Excerpt: Begin

Counterweight uses a theoretical Evidence Based Quality Assessment model of continuous improvement to meet its aim of improving the management of overweight and obesity in adults (18–75 years) in various settings by achieving medically valuable weight loss 5-10% (5-10kg) and sustaining this weight loss at 2 years. 

Prior to developing Counterweight there was no documented audit of a weight management programme in primary care in the UK. The programme was founded on evidence based elements (e.g. for diet composition, exercise, methods and duration of delivery) but there was no existing model of accepted practice or best practice.

For that reason, there could be no “control” arm for a comparative study. Instead, the Counterweight Programme used evidence founded methods, based on the 1996 SIGN guidelines and generated the first evidence base for a comprehensive weight management service in primary care.

Future research will now be able to use the current Counterweight Programme as a fully evidence based model of good practice, from which to evaluate new, improved, components.

Excerpt: End
Extracted material: Begin

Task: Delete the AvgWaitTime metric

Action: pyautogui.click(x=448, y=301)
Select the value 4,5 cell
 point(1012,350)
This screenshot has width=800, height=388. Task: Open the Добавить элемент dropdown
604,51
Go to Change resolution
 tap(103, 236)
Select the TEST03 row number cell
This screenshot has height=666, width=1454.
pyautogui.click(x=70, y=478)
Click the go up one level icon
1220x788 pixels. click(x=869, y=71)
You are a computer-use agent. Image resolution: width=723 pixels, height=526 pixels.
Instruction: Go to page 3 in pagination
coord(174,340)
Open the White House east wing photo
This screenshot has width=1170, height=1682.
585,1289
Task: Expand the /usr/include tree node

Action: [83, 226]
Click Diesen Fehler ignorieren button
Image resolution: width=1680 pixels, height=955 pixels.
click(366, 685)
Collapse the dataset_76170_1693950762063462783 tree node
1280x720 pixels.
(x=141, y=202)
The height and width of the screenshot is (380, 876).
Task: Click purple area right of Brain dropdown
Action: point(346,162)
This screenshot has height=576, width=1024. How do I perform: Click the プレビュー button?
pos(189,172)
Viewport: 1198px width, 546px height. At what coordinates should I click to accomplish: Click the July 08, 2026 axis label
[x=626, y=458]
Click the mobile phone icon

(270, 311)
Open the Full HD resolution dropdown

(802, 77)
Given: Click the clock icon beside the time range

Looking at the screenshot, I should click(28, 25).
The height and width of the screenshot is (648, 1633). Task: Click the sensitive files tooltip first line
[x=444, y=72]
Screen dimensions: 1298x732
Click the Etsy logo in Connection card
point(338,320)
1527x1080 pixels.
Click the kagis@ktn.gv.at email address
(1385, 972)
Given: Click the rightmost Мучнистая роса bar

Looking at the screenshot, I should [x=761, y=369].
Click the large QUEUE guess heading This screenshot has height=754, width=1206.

Extracted material: End

* Activity A: List every number or number range that appears in the Counterweight passage, with what each one refers to.
* Activity B: According to the Counterweight passage, which guidelines were the program's methods based on?

* Worked solution A:
- 18–75 years: the age range of the adults the program covers
- 5-10%: the target weight loss, as a percentage
- 5-10kg: the target weight loss, in kilograms
- 2 years: how long the weight loss should be kept off
- 1996: the year of the SIGN guidelines the program's methods were based on

* Worked solution B: The 1996 SIGN guidelines.